I don't normally have many "wow" moments. Maybe due to my age or maybe it's the society in which we live. Nothing really takes me by surprise anymore. Well, I recently had me a moment where I just stopped dead in my tracks. I teach the junior's Sunday school class at my church. I love this age! They are old enough to pay attention and add their input in the class. I try to encourage the kids each week by rewarding them with bite size candy bars for 1) bringing your Bible, 2) quoting the week's memory verse, 3) bringing a quarter for the 10/40 Window Bible project. Recently a regular member brought a visitor. When I was going around the table assessing what each child should get, I asked the visitor if he brought his Bible. He told me he didn't own a Bible, but wishes he did. WOW! I thought everybody owned a Bible. I mean, I personally have 5 or 6 Bibles. I keep one at work, one in my car, one just for church, one for my devotions, even one on my phone. I am happy to say that our church has printed paperback Bibles, so I was able to give him a copy of the New Testament. He was so excited. It made me wonder how I often take the Word of God for granted. I mean, we live in the Bible belt...doesn't that mean that everybody has a Bible? Sadly that is not the case.
My church, Calvary Baptist Church, is a sponsor of the 10/40 Window project. This is the geographical area located from 10 degrees north to 40 degrees north of the equator. It stretches from the Phillipines in the east to the western coast of Northern Africa. This "window" is home to 66 nations and 97% of the unreached people of our world. This 10/40 window is the most gospel neglected place on earth. That is 1.4 billion souls without a Bible or a church. Can you imagine going without a Bible? Think about the things you would not know. You would not know how or why you are on this earth. You would not know about God. Even worse, you would not know about heaven or hell.

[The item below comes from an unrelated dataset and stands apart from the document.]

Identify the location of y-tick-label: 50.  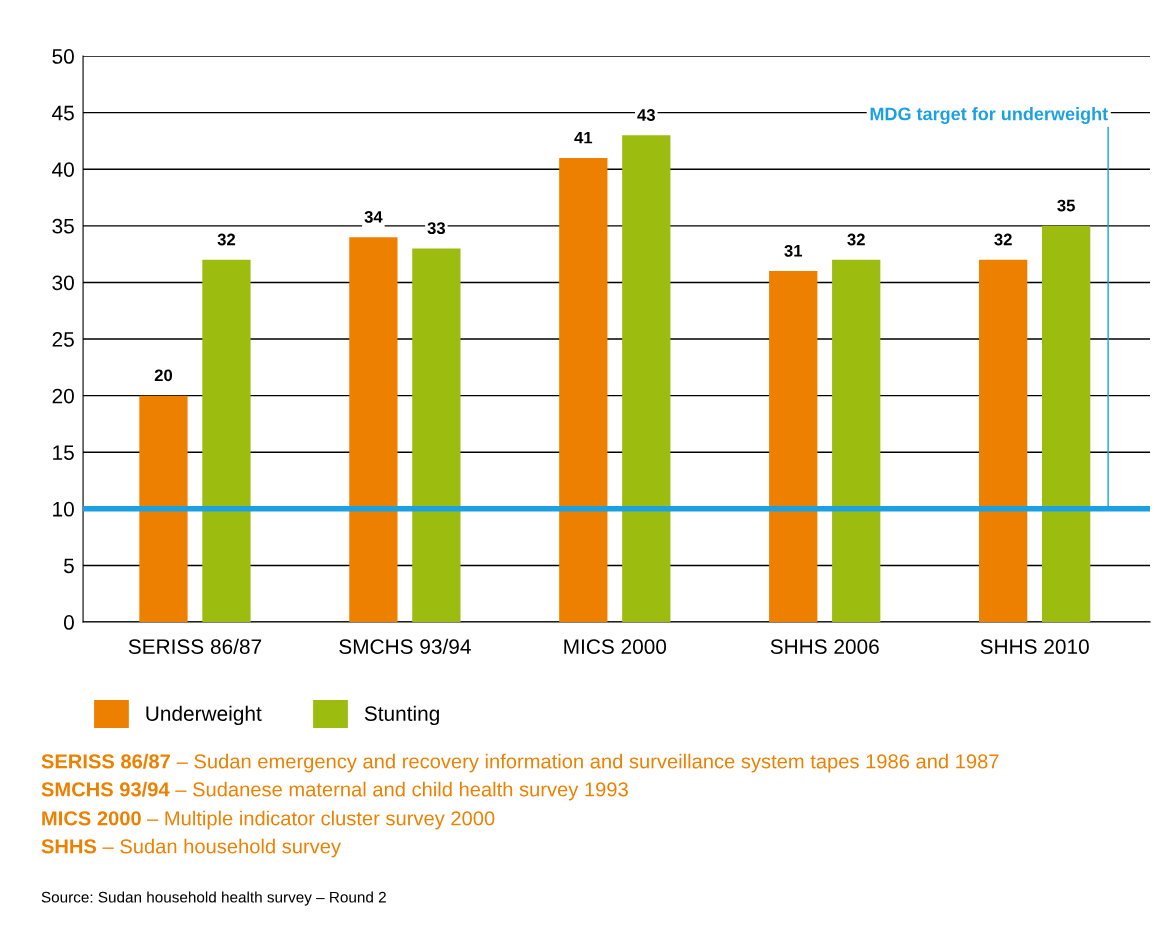
(63, 56).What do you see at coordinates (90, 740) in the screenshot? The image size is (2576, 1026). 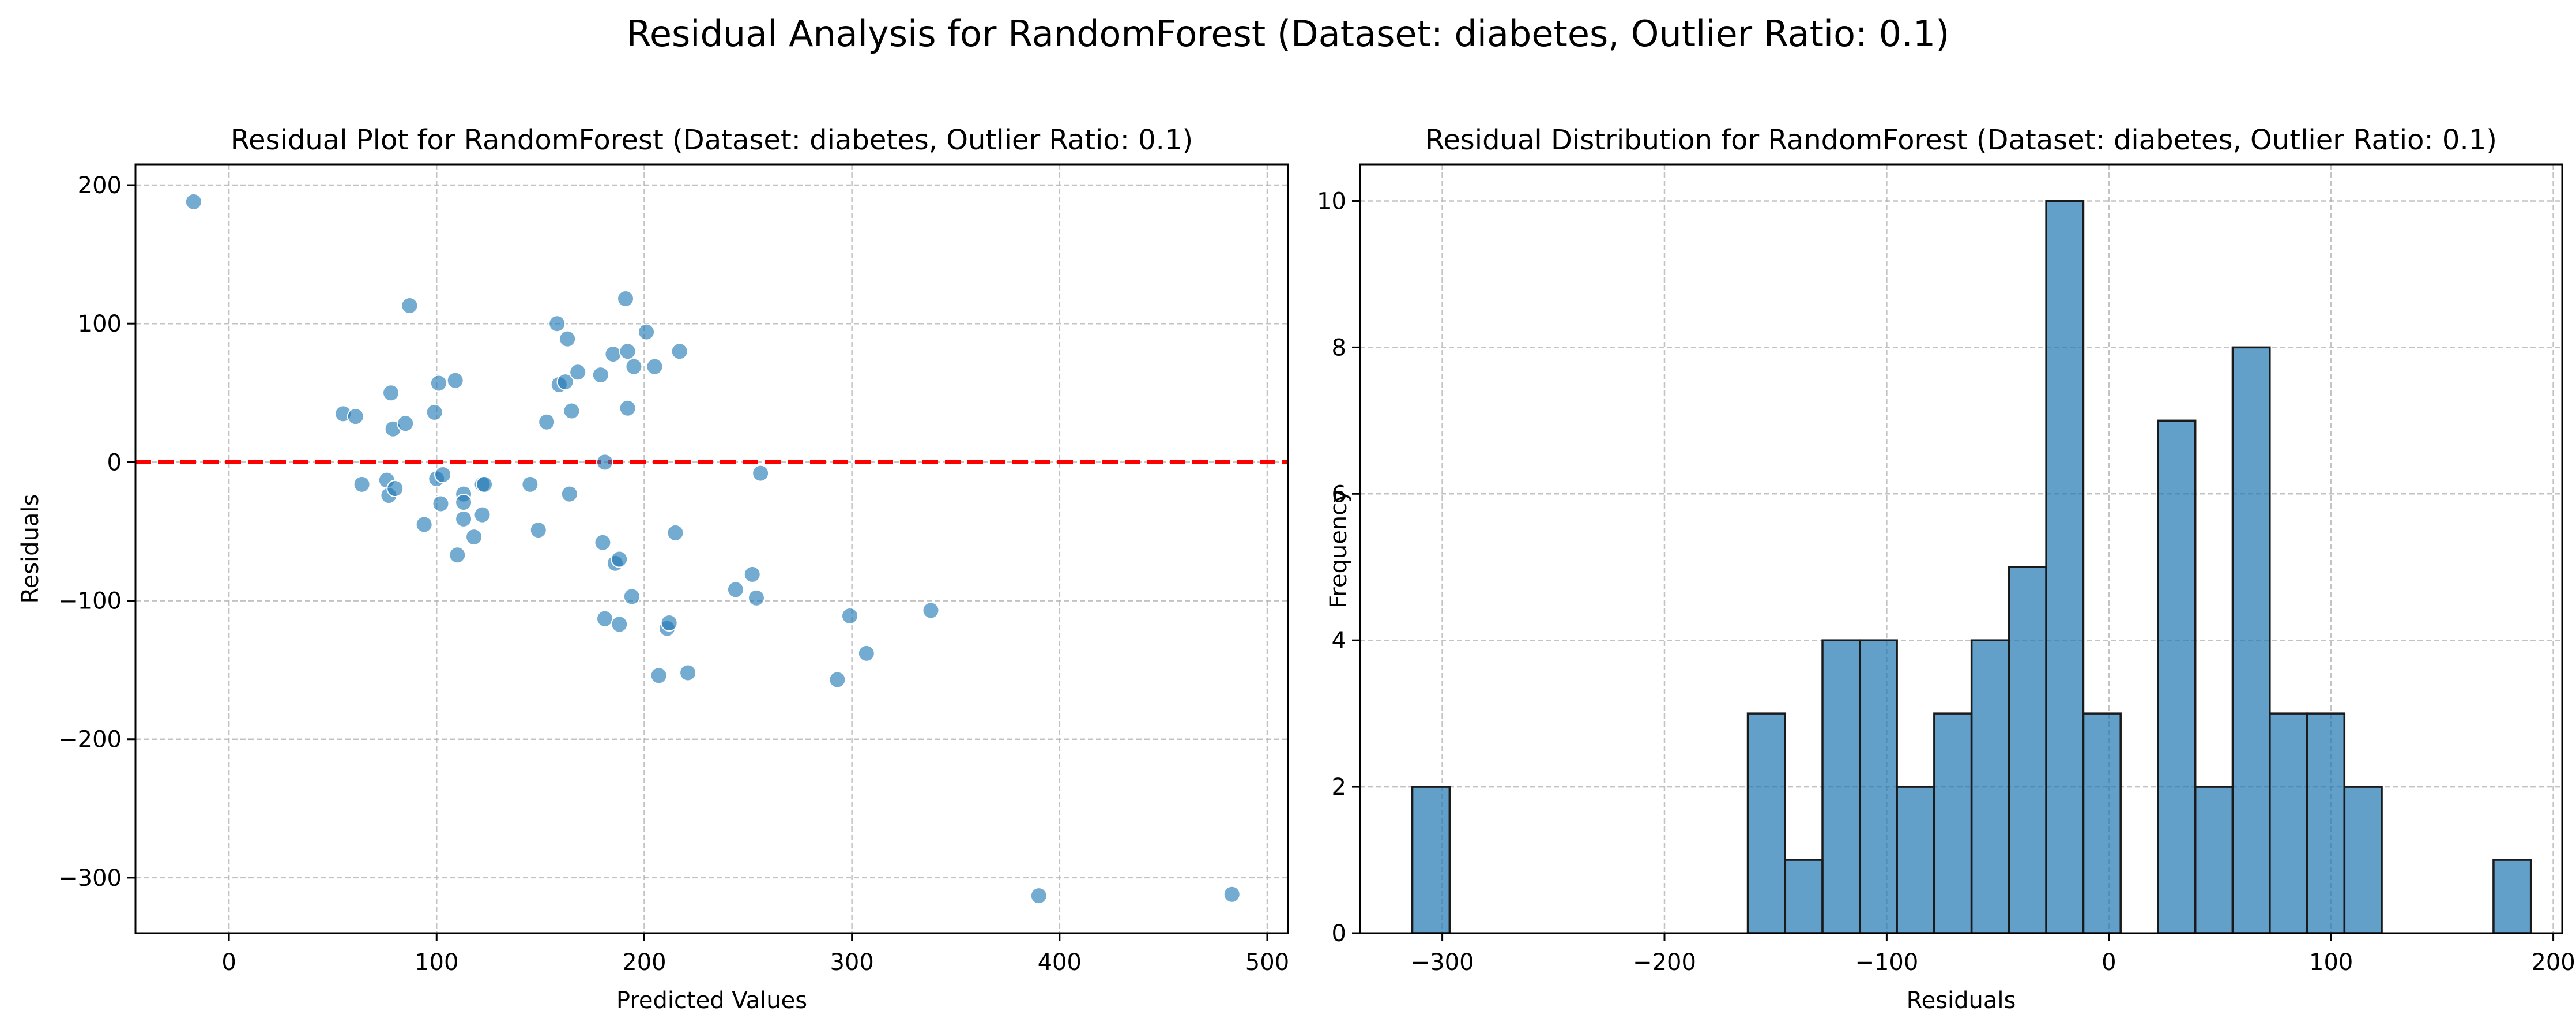 I see `y-tick-label: −200` at bounding box center [90, 740].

Imagine living in a place where there were no churches, no church camps, no VBS, no preachers, nobody to tell you about how Jesus died for you. The 10/40 project is ran by First Bible International. They are responsible for getting different translations to the different nations. For every 5.00 we give, it prints a Bible that goes to someone who has never owned one. To date, my juniors have bought 18 Bibles. That is over $85.00 that 9 & 10 years have raised just by bring a quarter each week. Little is much when God is in it. It is also a reminder that we all have have a responsibility to do our part in fullfilling the Great Commission no matter what our age. Sometimes, I think we put more emphasis on the "uttermost part of the earth." Acts 1:8 says Ye shall be witnesses unto me both in Jerusalem, and in Judaea, and in Samaria, and unto the uttermost part of the earth. To put that in perspective for me, Jerusalem would be my Tallassee, Judaea would be Alabama, Samaria would be the USA, and the rest of the world would be my uttermost.

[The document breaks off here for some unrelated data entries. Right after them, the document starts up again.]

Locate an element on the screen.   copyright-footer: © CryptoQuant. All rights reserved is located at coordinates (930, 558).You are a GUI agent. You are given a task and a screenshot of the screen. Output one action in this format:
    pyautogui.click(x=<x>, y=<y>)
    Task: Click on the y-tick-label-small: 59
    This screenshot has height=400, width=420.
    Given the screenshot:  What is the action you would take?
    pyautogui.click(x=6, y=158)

I am proud to say that the day I gave the visitor the Bible, he accepted Jesus as his savior. It was a reminder to me that while I sit comfortably in church each Sunday, comfortable in the fact that my family is saved, there is a world right outside those doors that do not know that Jesus died for them. I don't have to go to the uttermost part of the world to find people lost and undone. People who need Bibles.